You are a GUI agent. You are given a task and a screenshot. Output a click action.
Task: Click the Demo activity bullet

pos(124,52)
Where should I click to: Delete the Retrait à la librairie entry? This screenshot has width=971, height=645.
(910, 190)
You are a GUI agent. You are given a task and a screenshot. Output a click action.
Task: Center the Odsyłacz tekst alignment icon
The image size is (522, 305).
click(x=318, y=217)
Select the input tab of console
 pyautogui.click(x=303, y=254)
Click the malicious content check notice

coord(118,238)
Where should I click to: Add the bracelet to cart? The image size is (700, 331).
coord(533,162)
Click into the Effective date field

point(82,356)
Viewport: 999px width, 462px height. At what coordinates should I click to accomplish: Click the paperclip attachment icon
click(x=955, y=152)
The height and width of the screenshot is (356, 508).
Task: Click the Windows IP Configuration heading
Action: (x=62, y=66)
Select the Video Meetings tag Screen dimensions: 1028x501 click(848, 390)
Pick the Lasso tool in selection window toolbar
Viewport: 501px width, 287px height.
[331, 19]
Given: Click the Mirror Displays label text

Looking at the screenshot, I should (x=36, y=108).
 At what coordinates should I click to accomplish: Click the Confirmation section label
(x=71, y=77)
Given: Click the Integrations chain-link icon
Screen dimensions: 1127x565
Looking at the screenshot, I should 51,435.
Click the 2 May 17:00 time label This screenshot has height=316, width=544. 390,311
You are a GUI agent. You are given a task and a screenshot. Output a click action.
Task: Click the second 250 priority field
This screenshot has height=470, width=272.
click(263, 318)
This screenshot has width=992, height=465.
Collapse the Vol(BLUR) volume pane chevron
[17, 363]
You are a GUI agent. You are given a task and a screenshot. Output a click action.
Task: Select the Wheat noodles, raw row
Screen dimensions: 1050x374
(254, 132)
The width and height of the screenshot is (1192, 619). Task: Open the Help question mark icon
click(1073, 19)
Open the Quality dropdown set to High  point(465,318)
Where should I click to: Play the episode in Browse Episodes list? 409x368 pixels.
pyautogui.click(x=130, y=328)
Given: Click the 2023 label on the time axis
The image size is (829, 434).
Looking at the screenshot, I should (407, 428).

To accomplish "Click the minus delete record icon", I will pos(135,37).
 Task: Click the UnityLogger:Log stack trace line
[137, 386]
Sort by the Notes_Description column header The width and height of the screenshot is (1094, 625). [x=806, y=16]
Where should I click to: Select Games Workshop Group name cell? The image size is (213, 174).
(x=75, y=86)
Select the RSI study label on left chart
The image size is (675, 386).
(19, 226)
:::::
Exactly reproduce the material above.

You are a GUI agent. You are given a task and a screenshot. Output a click action.
Task: Click the Demo activity bullet

pos(124,52)
Where should I click to: Delete the Retrait à la librairie entry? This screenshot has width=971, height=645.
(910, 190)
You are a GUI agent. You are given a task and a screenshot. Output a click action.
Task: Center the Odsyłacz tekst alignment icon
The image size is (522, 305).
click(x=318, y=217)
Select the input tab of console
 pyautogui.click(x=303, y=254)
Click the malicious content check notice

coord(118,238)
Where should I click to: Add the bracelet to cart? The image size is (700, 331).
coord(533,162)
Click into the Effective date field

point(82,356)
Viewport: 999px width, 462px height. At what coordinates should I click to accomplish: Click the paperclip attachment icon
click(x=955, y=152)
The height and width of the screenshot is (356, 508).
Task: Click the Windows IP Configuration heading
Action: (x=62, y=66)
Select the Video Meetings tag Screen dimensions: 1028x501 click(848, 390)
Pick the Lasso tool in selection window toolbar
Viewport: 501px width, 287px height.
[331, 19]
Given: Click the Mirror Displays label text

Looking at the screenshot, I should (x=36, y=108).
 At what coordinates should I click to accomplish: Click the Confirmation section label
(x=71, y=77)
Given: Click the Integrations chain-link icon
Screen dimensions: 1127x565
Looking at the screenshot, I should 51,435.
Click the 2 May 17:00 time label This screenshot has height=316, width=544. 390,311
You are a GUI agent. You are given a task and a screenshot. Output a click action.
Task: Click the second 250 priority field
This screenshot has height=470, width=272.
click(263, 318)
This screenshot has width=992, height=465.
Collapse the Vol(BLUR) volume pane chevron
[17, 363]
You are a GUI agent. You are given a task and a screenshot. Output a click action.
Task: Select the Wheat noodles, raw row
Screen dimensions: 1050x374
(254, 132)
The width and height of the screenshot is (1192, 619). Task: Open the Help question mark icon
click(1073, 19)
Open the Quality dropdown set to High  point(465,318)
Where should I click to: Play the episode in Browse Episodes list? 409x368 pixels.
pyautogui.click(x=130, y=328)
Given: Click the 2023 label on the time axis
The image size is (829, 434).
Looking at the screenshot, I should (407, 428).

To accomplish "Click the minus delete record icon", I will pos(135,37).
 Task: Click the UnityLogger:Log stack trace line
[137, 386]
Sort by the Notes_Description column header The width and height of the screenshot is (1094, 625). [x=806, y=16]
Where should I click to: Select Games Workshop Group name cell? The image size is (213, 174).
(x=75, y=86)
Select the RSI study label on left chart
The image size is (675, 386).
(19, 226)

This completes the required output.